#### [Exercise requirements]
Print exactly, and only, the lines from the one that has "Image resolution: width=492" through the end of the material below, with both ends included and the pictures omitted.

#### [Supplied material]
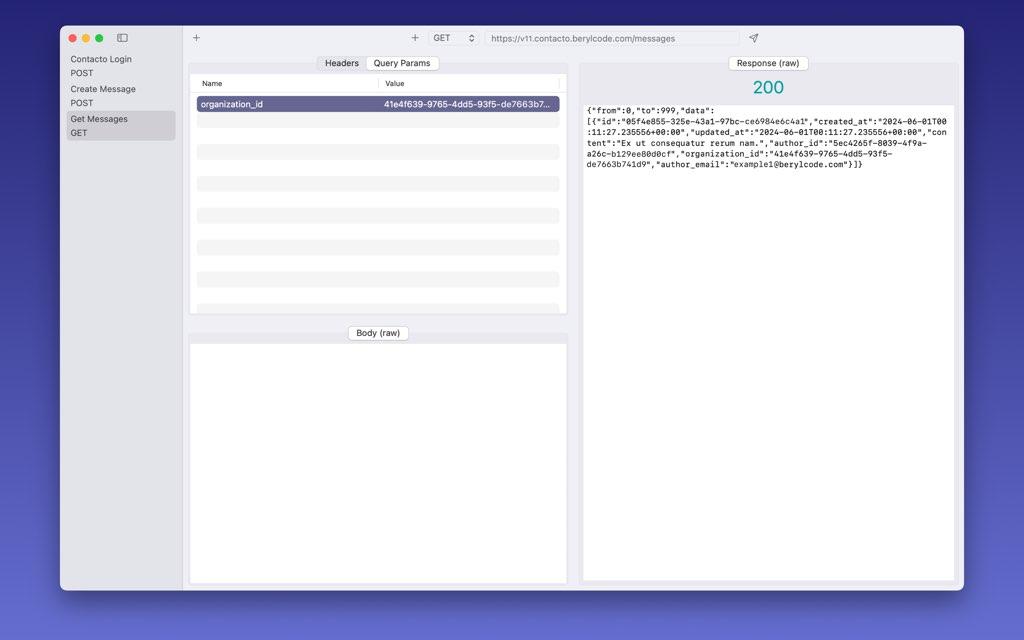Click the Value column header

[x=394, y=83]
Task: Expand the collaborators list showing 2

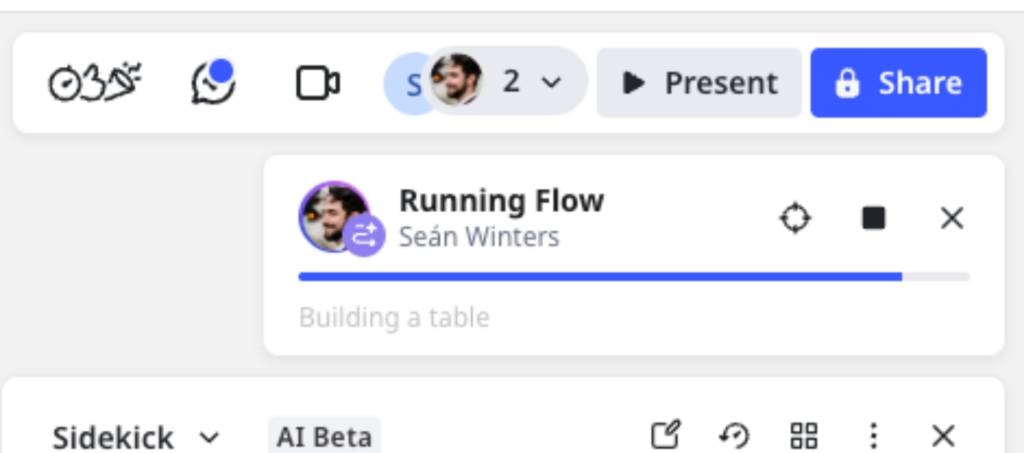Action: click(530, 82)
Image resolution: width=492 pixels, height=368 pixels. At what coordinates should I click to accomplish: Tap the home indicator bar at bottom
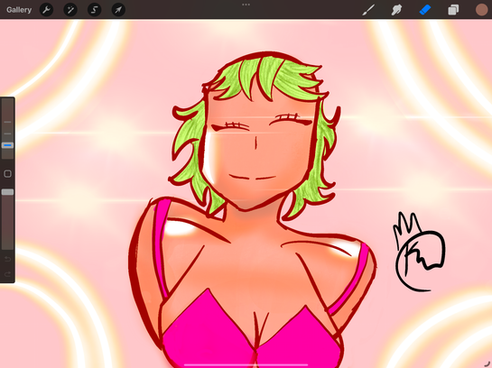246,365
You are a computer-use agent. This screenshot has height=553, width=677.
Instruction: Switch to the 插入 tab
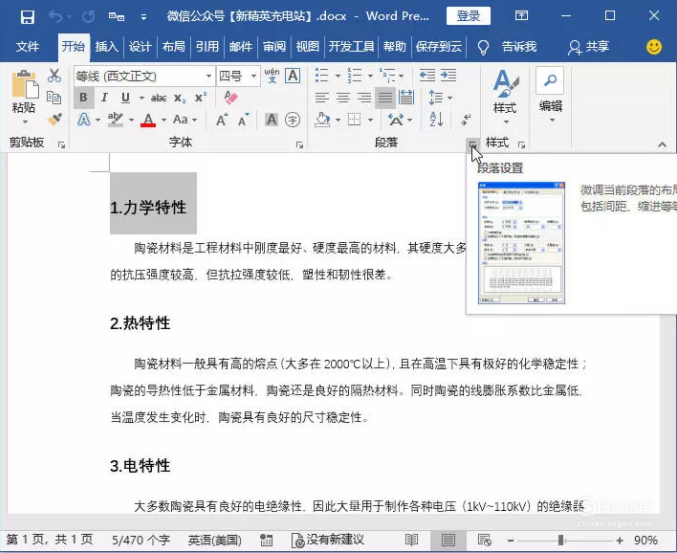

#### [Output for this task]
Image resolution: width=492 pixels, height=368 pixels. At what coordinates should I click to accomplish: Tap the home indicator bar at bottom
246,365
You are a computer-use agent. This screenshot has height=553, width=677.
Instruction: Switch to the 插入 tab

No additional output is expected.